Type Locality: Indonesia, west coast of Sumatra, Pasir Ganting.
Vernacular Names: Ricefield Rat.
Synonyms: Rattus bali Kloss 1921 ; Rattus brevicaudatus Horst and Raadt 1918 ; Rattus chaseni Sody 1941 ; Rattus hoxaensis Dao 1960 ; Rattus kalimantanensis Maryanto 2003 ; Rattus pesticulus Thomas 1921 ; Rattus saturnus Sody 1941 ; Rattus umbriventer Kellogg 1945 .
Distribution: Indochina: Thailand and Koh Samui off the east coast of peninsular Thailand (J. T. Marshall, Jr., 1977 a), Cambodia, C Laos (Smith et al., In Press), and Vietnam ( Dang et al., 1994) in Indochina (including islands of Cham and Thô Chu off the coast of S Vietnam; Kuznetsov, 2000). Sunda Shelf: Malay Peninsula, Sumatra, Java, Borneo, Kangean Isl, and Bali. Nusa Tenggara (Lesser Sunda Isls): islands of Lombok, Sumbawa, Sangeang, Komodo, Rintja, Flores, Adonara, Lembata, Alor, Sumba, Timor, and Tanimbar. East of Indochina and the Sunda Shelf: Philippines (Cebu, Luzon, Mindoro, Negros, and Mindanao Isls; Heaney et al., 1998); Sulawesi ( Musser and Holden, 1991); and one place and date of collection in New Guinea ( Musser, 1973 b; Taylor et al., 1982). See Musser (1973 b) and Maryanto (2003) for details of range. Corbet and Hill (1992), followed by Helgen (2003 b), recorded the species from Seram in the Moluccas, but we cannot locate any specimens that would substantiate that occurrence, and Maryanto’s (2003) taxonomic revision of Indonesian populations does not include Seram within the distribution.

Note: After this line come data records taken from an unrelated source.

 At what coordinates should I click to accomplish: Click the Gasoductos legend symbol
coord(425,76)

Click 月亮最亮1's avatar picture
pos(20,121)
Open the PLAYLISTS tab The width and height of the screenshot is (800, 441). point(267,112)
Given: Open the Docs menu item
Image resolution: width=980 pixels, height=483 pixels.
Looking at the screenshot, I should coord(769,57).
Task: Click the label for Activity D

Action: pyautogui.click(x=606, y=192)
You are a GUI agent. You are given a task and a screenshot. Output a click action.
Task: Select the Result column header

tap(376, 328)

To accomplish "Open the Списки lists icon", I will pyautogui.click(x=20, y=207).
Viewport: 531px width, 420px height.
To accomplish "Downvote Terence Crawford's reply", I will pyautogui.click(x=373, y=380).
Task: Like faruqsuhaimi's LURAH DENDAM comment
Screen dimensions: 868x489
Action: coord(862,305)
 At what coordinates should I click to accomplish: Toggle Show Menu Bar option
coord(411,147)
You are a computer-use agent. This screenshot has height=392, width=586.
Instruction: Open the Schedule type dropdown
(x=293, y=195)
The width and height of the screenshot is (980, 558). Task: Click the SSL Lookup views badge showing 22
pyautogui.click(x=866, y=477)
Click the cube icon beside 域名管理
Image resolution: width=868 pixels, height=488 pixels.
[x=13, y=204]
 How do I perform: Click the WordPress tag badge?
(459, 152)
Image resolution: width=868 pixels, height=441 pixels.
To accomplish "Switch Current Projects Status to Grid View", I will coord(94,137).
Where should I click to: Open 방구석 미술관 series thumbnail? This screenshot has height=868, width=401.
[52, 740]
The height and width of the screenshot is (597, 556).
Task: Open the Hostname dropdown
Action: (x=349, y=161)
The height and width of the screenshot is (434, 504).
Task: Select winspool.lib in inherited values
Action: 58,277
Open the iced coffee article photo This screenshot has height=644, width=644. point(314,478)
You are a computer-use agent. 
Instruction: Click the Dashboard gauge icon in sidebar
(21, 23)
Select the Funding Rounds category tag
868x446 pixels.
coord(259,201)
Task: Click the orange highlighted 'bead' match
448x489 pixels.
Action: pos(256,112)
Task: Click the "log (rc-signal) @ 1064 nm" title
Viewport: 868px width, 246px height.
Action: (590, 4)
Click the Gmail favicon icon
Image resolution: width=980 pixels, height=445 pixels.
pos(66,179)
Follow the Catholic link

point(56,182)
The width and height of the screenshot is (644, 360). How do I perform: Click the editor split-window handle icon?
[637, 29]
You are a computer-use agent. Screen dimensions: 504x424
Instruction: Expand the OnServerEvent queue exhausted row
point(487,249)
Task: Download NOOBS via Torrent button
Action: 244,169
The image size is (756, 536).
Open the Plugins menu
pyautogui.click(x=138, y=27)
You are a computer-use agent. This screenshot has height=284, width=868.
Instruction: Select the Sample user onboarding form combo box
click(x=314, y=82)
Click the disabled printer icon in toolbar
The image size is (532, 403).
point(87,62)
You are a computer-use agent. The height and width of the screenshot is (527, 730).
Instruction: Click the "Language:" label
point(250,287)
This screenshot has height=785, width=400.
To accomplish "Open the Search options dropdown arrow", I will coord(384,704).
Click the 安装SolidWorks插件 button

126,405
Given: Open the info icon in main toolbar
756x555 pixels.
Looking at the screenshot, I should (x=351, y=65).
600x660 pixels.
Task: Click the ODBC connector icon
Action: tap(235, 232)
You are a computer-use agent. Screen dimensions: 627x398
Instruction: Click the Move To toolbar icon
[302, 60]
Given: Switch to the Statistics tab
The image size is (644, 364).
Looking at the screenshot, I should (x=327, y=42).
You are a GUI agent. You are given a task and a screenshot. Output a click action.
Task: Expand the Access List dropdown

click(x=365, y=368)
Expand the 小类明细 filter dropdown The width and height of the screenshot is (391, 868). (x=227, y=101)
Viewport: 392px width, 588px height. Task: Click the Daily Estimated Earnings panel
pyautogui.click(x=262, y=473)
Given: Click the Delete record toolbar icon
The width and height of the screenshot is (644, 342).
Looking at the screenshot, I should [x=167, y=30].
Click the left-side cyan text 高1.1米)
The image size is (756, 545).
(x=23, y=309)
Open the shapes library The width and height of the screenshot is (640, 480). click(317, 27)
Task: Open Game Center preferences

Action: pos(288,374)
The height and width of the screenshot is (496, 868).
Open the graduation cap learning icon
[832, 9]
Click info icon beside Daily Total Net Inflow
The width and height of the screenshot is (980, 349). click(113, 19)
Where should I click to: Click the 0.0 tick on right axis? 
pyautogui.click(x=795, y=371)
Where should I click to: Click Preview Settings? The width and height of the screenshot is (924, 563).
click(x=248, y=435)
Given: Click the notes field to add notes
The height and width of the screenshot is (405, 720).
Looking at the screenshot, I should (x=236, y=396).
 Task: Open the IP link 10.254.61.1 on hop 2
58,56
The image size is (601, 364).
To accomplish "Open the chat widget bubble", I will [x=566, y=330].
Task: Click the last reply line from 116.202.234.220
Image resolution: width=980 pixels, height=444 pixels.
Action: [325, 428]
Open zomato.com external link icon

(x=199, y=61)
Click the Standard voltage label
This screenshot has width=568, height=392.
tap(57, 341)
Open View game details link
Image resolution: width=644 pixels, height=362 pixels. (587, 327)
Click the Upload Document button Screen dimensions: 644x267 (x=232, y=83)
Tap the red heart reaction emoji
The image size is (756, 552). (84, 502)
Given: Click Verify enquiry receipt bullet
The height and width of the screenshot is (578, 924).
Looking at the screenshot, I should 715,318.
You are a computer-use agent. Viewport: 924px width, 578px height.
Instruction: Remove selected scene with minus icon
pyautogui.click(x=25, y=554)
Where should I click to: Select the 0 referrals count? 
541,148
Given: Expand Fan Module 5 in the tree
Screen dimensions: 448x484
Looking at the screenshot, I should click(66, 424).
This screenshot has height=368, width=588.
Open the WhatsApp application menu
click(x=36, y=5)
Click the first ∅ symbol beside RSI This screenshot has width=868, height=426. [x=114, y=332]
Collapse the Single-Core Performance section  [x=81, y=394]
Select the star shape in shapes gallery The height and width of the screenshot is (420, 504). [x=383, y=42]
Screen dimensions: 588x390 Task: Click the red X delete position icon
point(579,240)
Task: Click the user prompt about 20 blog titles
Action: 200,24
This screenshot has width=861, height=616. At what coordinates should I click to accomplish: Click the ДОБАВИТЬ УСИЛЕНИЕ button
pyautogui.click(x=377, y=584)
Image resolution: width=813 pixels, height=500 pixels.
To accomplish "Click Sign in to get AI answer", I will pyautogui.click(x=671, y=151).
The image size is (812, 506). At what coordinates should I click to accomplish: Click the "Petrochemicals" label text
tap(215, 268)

Conservation: IUCN – Lower Risk (lc).
Discussion: Rattus rattus species group. The incorrect historical association of argentiventer as a subspecies of Rattus rattus summarized by Musser (1973 b). Judged by its close morphological alliance with species that Ellerman (1941) placed in subgenus Rattus , which are mostly mainland Asian in origin, and its peculiar Indo-australian geographic distribution that is discordant with ranges of endemic species, R. argentiventer was likely inadvertently introduced into the highly distinctive murine faunas of the Sunda Shelf, Philippines, Sulawesi, Nusa Tenggara, and New Guinea from its Indochinese homeland, possibly with the spread of rice culture ( Musser, 1973 b; Musser and Holden, 1991; Musser and Newcomb, 1983; Taylor et al., 1982). Rattus hoxaensis from C Vietnam, described by Dao (1960), represents R. argentiventer (Musser’s identification of specimens in ZMVNU that Dao himself identified as hoxaensis ); reasons for allocating the other synonyms explained in Musser (1973 b). Geographic variation in external and cranial traits for populations from the Malay Peninsula, islands on the Sunda Shelf, Sulawesi, and Nusa Tenggara presented by Maryanto (2003). Pertinent ecological aspects of populations presented in a comparative context documented for populations on W Java ( Tristiani et al., 1998, 2000; Leung and Sudarmaji, 1999). Usually found in lowlands, R. argentiventer reaches 1646 m on the slopes of Mt. Kinabalu in Sabah ( Md Nor, 2001), and was caught ( in 1991) in irrigated rice paddies at Nenas, highest village (1100 m) on Gunung Mutis, Timor (K. Aplin, in litt., 2004).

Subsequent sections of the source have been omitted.